The hand brake rule that CP used to apply called for “sufficient” brakes to be applied, then the throttle applied to make sure it is sufficient to hold the train.
“Sufficient means something very different in the Cranbrook yard, than it does on top of the Rogers Pass,” he said. “How did we know if something was sufficient? We would apply a number of handbrakes and put the locomotive in throttle.”
Transport Canada has changed the handbrake requirements to be based on tonnage and grade. LoVecchio said in his opinion that is a small step back from CP’s initial rule, as it introduces the human element.
“The only way you knew if a train was secure was to test it,” he said. “Now you have a piece of paper that says if you put a certain number of handbrakes on a car … you’re still supposed to test it, but it’s minus 30, you want to get back home…It introduces the human element.”
The second reason was earlier there was a locomotive fire which had occurred earlier and lead to the back up safety system being turned off. The combination of the two factors contributed to the incident.
LoVecchio said CP has also always operated with a two-man crew. That has also been made mandatory after Lac-Mégantic.
He also made the destination that a short line railroad like the operator involved in the Lac-Mégantic disaster only has to carry $25 million liability insurance, while the long line class one operators like CP have to carry upwards of $1 billion liability insurance, with the ability to self-insure another $1 billion.

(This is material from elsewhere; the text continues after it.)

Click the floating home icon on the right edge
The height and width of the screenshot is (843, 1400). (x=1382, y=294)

“So we’re talking about different universes,” he said. “In terms of our capability to train, in terms of our capability to finance our response. That’s an important principle because at the end of the day somebody’s got to pay the bill.”
He said for CP, the worst thing that can happen is a derailment as it stops the movement of trains on the tracks.

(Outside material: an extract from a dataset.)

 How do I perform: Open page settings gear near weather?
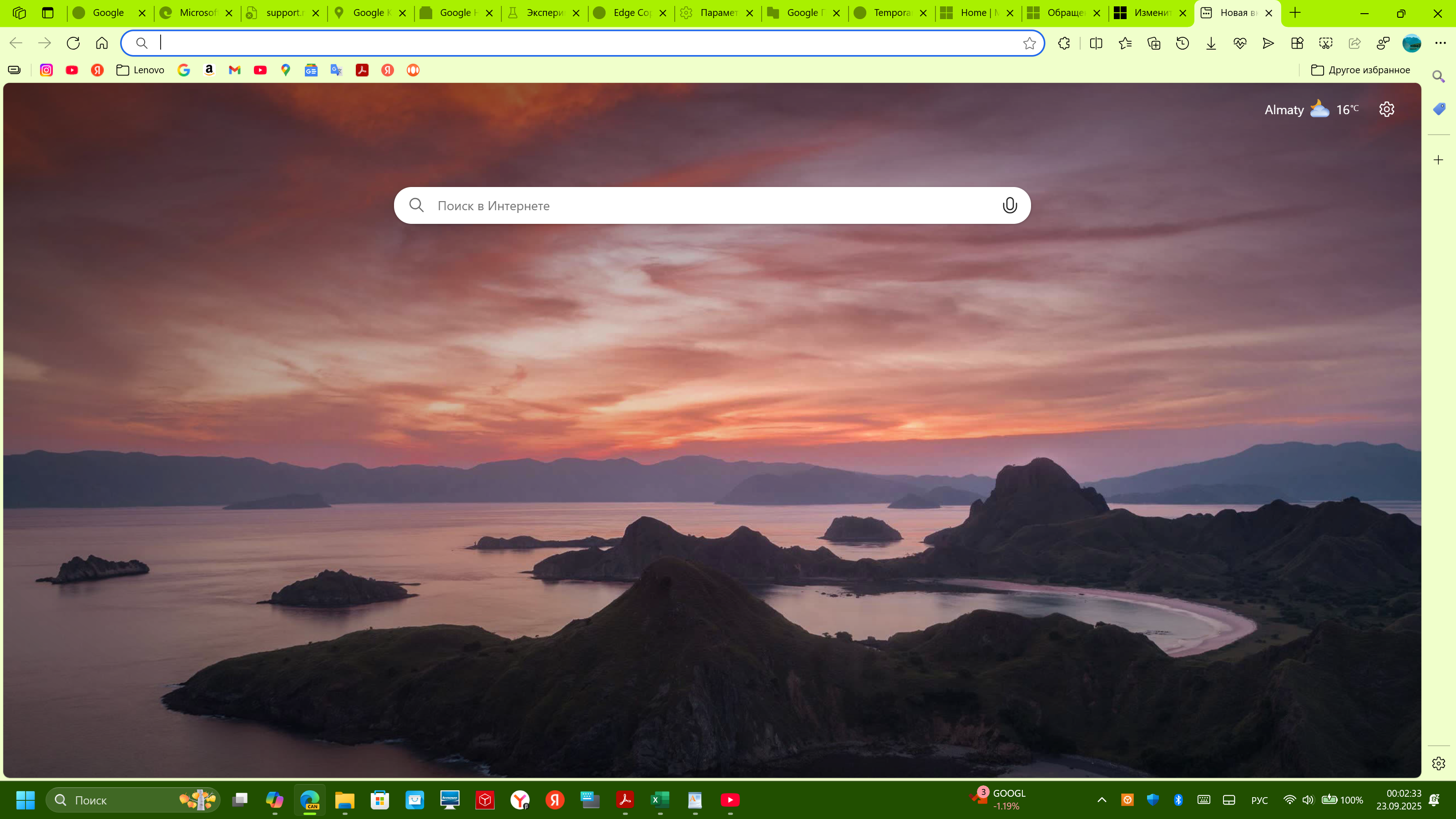point(1386,109)
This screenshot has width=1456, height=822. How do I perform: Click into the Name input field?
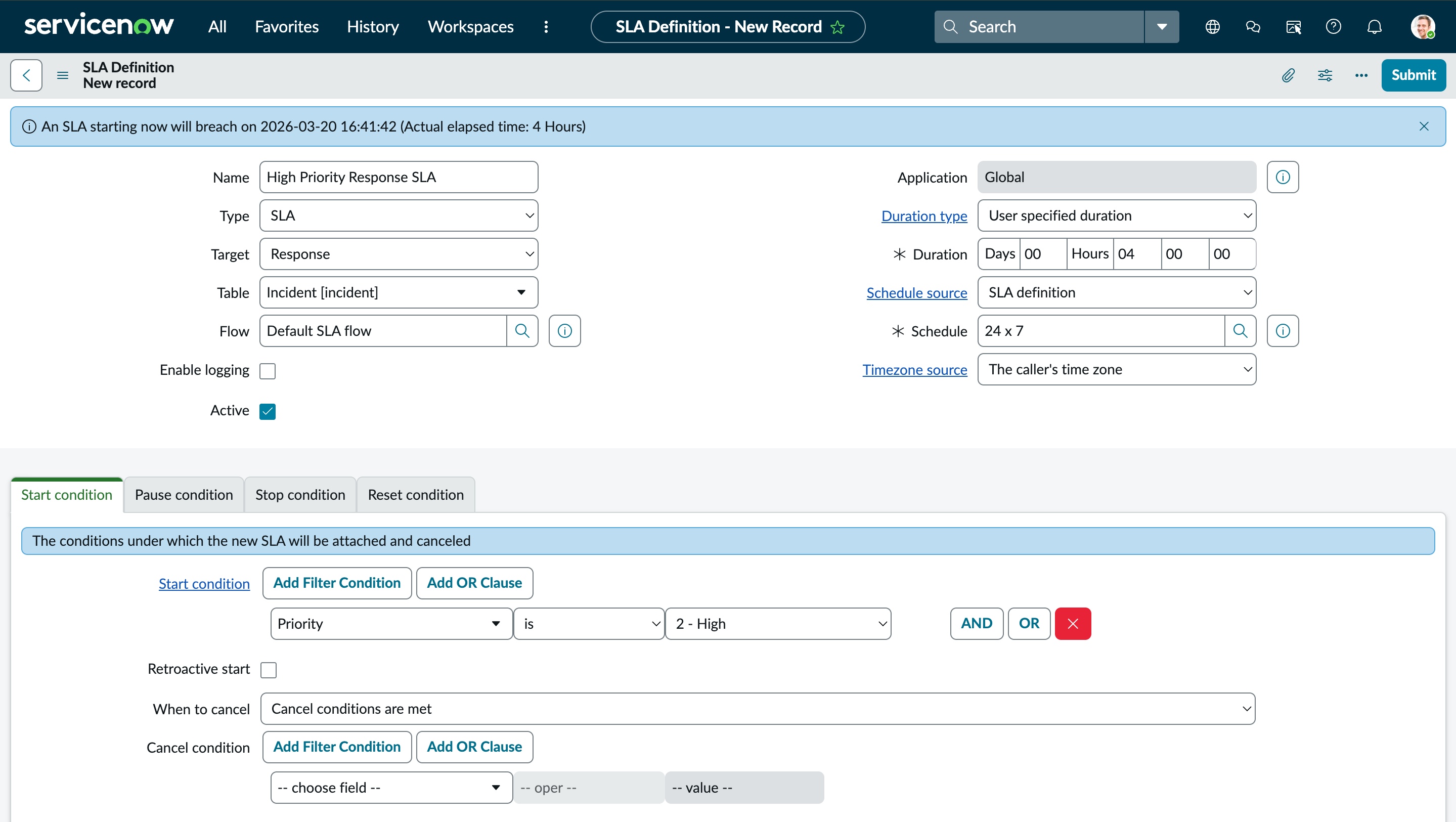click(399, 177)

“The only way that we get paid is for the trains to continue moving,” he said. “We are motivated on safety from a number of different perspectives, not least of which is we need to keep moving our trains.”
CP operates in six Canadian provinces and 13 American states, which entails about 14,000 network miles across North America. CP owns the tracks and the right away alongside. The tank cars are owned by third-party lessors or product producers themselves. The product is owned by the producer. CP’s job is to move commodities safely from A to B, LoVecchio explained. CP is also liable in the event of incident.

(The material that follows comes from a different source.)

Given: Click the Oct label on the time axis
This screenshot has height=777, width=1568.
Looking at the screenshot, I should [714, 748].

“Cranbrook is a hub for us in terms of its location,” LoVecchio said. “Cranbrook is a key node along Fort Steele on the coal supply chain.”
That metallurgic coal is shipped from the Elk Valley to Vancouver.
Dangerous goods make up about eight per cent of CP’s total traffic.
Cranbrook’s fire department receives dangerous goods information from CP.
“That information helps your first responders to plan for a possible event,” he said. The information is an annual disclosure broken down by quarter.
“It gives the first response team the ability to plan their response and to do some flow analysis,” he said. “For instance we would expect to see a spike in anhydrous ammonia shipments around planting time. Anhydrous ammonia is a key ingredient in agriculture and fertilizer.
He said the Dangerous Goods manager, Jim Ross, has been out with the Cranbrook fire department over the last month to provide training.
That is happening across CP’s network.
The DOT-111 tank cars will be phased out in the service of dangerous goods in the next two years in Canada and three years in the U.S., which will have the effect of creating some sub fleets. The CTC-1232, in service since 2011, will also be phased out by 2025. LoVecchio said CP has been trying to move away from the DOT-111 for awhile and had introduced a levy on that type of train car.